### Énoncé
Pouvez-vous redonner mot pour mot le passage de l'entretien sur l'album, depuis « Je peux dire » jusqu'à « suis vraiment reconnaissant. » inclus ?

### Texte source
Je peux dire ici que je n’ai pas fait du profit en tant que
tel. Mais je n’ai pas roulé à perte non plus comme le premier. Parce que j’ai
pu régler toutes les dépenses liées au lancement cette fois-ci. Et là où cet
album m’a réellement profité, c’est les divers spectacles sur lesquels je suis
sollicité. Et pour ça, je remercie Dieu et les Béninois. J’avoue que les gens
ont vraiment acheté cet album et je leur suis vraiment reconnaissant.
Préparez-vous déjà le
troisième album ?
Je le cuisine déjà. C’est d’ailleurs presque prêt.
(Il entonne un morceau
phare de ce nouvel album qui parait encore très prometteur. Une chanson qui se
révèle comme un véritable dopage pour tous ceux qui continuent de se battre
malgré les embûches dressées sur leur
chemin par les détracteurs).
Le titre de cet album est intitulé "Hla
yangbodogbé" (la panthère a chassé
le mouton hors du bois).
Quelle est l’histoire
de cette chanson ?
Vous voyez ? Le morceau "agbèhwidé zéhwé" a
fait l’objet de toutes les polémiques. Des gens sont allés jusqu’à dire que je l’ai chanté
contre certaines personnes. C’est pour aider ceux-là à abandonner cette
façon de voir les choses que j’ai fait ce nouveau morceau. Au-delà de ça, ce
morceau s’adresse aussi à ceux qui m’en veulent maintenant parce que Sèwlan est
devenu populaire de par ses chansons. Je leur fais comprendre que quand je
trimais avec mon métier de ferrailleur, ils ne trouvaient rien à dire sur moi.
Je leur ai conseillé sur ce morceau afin qu’ils arrêtent de m’en vouloir et de
me jalouser. Car, moi, mon souci, c’est
comment faire pour que mon ne disparaisse point de ce bas monde. Je viens de
vous raconter l’histoire du morceau "agbèhwidé zéhwé". Qu’est-ce que
ça a à avoir avec toutes ces polémiques qui ont cours maintenant ? Je
pense que rien.

### Entrées de pointage de mots et d'éléments
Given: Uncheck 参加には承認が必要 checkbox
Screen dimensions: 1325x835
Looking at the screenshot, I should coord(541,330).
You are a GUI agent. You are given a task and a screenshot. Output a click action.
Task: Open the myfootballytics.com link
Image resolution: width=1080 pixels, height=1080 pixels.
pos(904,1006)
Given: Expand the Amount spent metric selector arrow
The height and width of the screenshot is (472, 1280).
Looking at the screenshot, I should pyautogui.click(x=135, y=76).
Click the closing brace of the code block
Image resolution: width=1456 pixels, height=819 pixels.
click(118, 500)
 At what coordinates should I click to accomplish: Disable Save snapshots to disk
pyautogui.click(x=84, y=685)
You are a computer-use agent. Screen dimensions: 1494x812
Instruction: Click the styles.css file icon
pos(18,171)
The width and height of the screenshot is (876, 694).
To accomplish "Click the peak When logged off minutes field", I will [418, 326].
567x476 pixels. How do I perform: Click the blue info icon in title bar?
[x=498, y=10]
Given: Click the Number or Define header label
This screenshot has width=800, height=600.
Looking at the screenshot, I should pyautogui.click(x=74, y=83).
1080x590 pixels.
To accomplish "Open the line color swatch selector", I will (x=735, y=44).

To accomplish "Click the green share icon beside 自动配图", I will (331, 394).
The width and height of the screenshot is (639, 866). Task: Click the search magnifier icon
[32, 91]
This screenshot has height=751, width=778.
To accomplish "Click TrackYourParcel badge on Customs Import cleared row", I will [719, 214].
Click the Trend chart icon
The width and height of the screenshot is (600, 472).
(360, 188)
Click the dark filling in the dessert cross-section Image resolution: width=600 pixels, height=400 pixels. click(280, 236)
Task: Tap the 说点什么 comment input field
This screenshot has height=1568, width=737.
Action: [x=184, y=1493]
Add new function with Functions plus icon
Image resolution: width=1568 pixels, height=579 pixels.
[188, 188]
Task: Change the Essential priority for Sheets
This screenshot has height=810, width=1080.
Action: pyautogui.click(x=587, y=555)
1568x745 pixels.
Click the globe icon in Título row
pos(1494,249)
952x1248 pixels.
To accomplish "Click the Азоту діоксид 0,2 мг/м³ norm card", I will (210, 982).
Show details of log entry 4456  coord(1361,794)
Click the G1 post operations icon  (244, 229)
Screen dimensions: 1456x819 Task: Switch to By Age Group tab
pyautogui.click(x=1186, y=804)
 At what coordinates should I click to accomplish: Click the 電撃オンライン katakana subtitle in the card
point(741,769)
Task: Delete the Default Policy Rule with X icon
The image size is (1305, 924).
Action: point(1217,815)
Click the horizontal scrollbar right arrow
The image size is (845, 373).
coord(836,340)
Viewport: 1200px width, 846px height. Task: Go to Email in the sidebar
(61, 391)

### Corrigé
Je peux dire ici que je n’ai pas fait du profit en tant que
tel. Mais je n’ai pas roulé à perte non plus comme le premier. Parce que j’ai
pu régler toutes les dépenses liées au lancement cette fois-ci. Et là où cet
album m’a réellement profité, c’est les divers spectacles sur lesquels je suis
sollicité. Et pour ça, je remercie Dieu et les Béninois. J’avoue que les gens
ont vraiment acheté cet album et je leur suis vraiment reconnaissant.